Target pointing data
▬▬▬

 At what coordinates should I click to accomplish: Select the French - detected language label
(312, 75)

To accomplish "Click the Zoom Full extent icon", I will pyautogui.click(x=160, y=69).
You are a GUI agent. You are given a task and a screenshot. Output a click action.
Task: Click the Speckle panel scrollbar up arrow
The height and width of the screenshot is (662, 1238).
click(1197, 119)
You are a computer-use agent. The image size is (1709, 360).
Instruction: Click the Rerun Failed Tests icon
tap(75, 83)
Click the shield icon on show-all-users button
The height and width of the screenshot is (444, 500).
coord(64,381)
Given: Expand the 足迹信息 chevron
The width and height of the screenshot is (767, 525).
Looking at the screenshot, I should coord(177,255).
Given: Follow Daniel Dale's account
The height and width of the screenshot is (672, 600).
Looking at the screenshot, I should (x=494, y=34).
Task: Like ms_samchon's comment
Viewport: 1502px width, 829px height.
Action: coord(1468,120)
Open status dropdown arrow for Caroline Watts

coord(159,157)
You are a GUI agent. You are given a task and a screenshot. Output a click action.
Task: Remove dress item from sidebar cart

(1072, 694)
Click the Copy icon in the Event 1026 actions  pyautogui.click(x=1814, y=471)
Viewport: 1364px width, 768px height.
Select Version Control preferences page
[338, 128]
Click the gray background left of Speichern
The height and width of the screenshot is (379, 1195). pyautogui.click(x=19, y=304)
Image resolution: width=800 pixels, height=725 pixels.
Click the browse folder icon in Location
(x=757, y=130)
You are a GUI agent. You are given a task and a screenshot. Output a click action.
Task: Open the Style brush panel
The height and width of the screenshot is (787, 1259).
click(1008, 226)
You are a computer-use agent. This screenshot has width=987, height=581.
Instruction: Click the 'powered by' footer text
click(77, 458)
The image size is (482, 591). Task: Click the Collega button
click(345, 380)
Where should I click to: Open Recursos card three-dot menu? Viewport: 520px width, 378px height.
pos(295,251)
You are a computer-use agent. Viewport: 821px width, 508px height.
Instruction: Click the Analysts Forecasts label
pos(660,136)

▬▬▬

■ STATED PROBLEM
Print every one of the items above again, reproducing each line without any change.

■ TASK OUTPUT
 At what coordinates should I click to accomplish: Select the French - detected language label
(312, 75)

To accomplish "Click the Zoom Full extent icon", I will pyautogui.click(x=160, y=69).
You are a GUI agent. You are given a task and a screenshot. Output a click action.
Task: Click the Speckle panel scrollbar up arrow
The height and width of the screenshot is (662, 1238).
click(1197, 119)
You are a computer-use agent. The image size is (1709, 360).
Instruction: Click the Rerun Failed Tests icon
tap(75, 83)
Click the shield icon on show-all-users button
The height and width of the screenshot is (444, 500).
coord(64,381)
Given: Expand the 足迹信息 chevron
The width and height of the screenshot is (767, 525).
Looking at the screenshot, I should coord(177,255).
Given: Follow Daniel Dale's account
The height and width of the screenshot is (672, 600).
Looking at the screenshot, I should (x=494, y=34).
Task: Like ms_samchon's comment
Viewport: 1502px width, 829px height.
Action: coord(1468,120)
Open status dropdown arrow for Caroline Watts

coord(159,157)
You are a GUI agent. You are given a task and a screenshot. Output a click action.
Task: Remove dress item from sidebar cart

(1072, 694)
Click the Copy icon in the Event 1026 actions  pyautogui.click(x=1814, y=471)
Viewport: 1364px width, 768px height.
Select Version Control preferences page
[338, 128]
Click the gray background left of Speichern
The height and width of the screenshot is (379, 1195). pyautogui.click(x=19, y=304)
Image resolution: width=800 pixels, height=725 pixels.
Click the browse folder icon in Location
(x=757, y=130)
You are a GUI agent. You are given a task and a screenshot. Output a click action.
Task: Open the Style brush panel
The height and width of the screenshot is (787, 1259).
click(1008, 226)
You are a computer-use agent. This screenshot has width=987, height=581.
Instruction: Click the 'powered by' footer text
click(77, 458)
The image size is (482, 591). Task: Click the Collega button
click(345, 380)
Where should I click to: Open Recursos card three-dot menu? Viewport: 520px width, 378px height.
pos(295,251)
You are a computer-use agent. Viewport: 821px width, 508px height.
Instruction: Click the Analysts Forecasts label
pos(660,136)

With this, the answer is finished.